| 10.6°C Belfast

Scientists ‘working to timeline of three months’ for antigen test

A consortium of researchers is striving to develop a test which can accurately identify which people have had the disease.

Close

A team at Oxford University identified an antigen that is being used as ‘the basis of the test’ (Lauren Hurley/PA)

A team at Oxford University identified an antigen that is being used as ‘the basis of the test’ (Lauren Hurley/PA)

A team at Oxford University identified an antigen that is being used as ‘the basis of the test’ (Lauren Hurley/PA)

Scientists are working on a three-month timeline for a Covid-19 antigen test.

A consortium of researchers which is striving to develop a test which can accurately identify which people have had the disease is working to a three-month timescale to have a test ready for mass production.

It comes after a team at Oxford University identified an antigen that is being used as “the basis of the test”, said Dr Mario Gualano, chief executive of BBI Solutions, which is part of the consortium.

“So, as a consortium where we’re pulling together the various components of a test,” he told BBC Radio 4’s Today programme.
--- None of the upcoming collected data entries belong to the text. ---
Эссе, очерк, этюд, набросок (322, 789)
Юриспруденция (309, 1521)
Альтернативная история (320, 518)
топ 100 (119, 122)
“I think the analogy you would use probably is building a car, and in order to do that successfully you have to have all the individual components working very well in their own right, but also crucially making sure that they all work well together in order to deliver the required performance.

“And without oversimplifying matters, I think in this case we see the antigen is really the engine of the test and we’ll build the rest of the capability around that.”

On the antigen identified by the Oxford team, he added: “Well, we believe the antigen is good at picking up convalescent sera, i.e. serum from people that have been identified and are therefore are assumed to have some sort of immunity.

“It typically takes nine to 12 months to develop a test like this and we’re looking at really driving that development in a much shorter time frame.”

Dr Gualano said it was difficult to put a specific timeline on the availability of the test, but added: “We’re certainly working to a timeline of three months, and hoping that we would be able to develop the test and have something available to go into production at that time.”

In a scientific brief published over the weekend, the World Health Organisation (WHO) addressed the issue of “immunity passports” – which suggest that people who have had the illness in the past are protected against reinfection.

But the global health body warned: “There is currently no evidence that people who have recovered from Covid-19 and have antibodies are protected from a second infection.”

It added: “At this point in the pandemic, there is not enough evidence about the effectiveness of antibody-mediated immunity to guarantee the accuracy of an ‘immunity passport’ or ‘risk-free certificate’.

“People who assume that they are immune to a second infection because they have received a positive test result may ignore public health advice.

“The use of such certificates may therefore increase the risks of continued transmission.”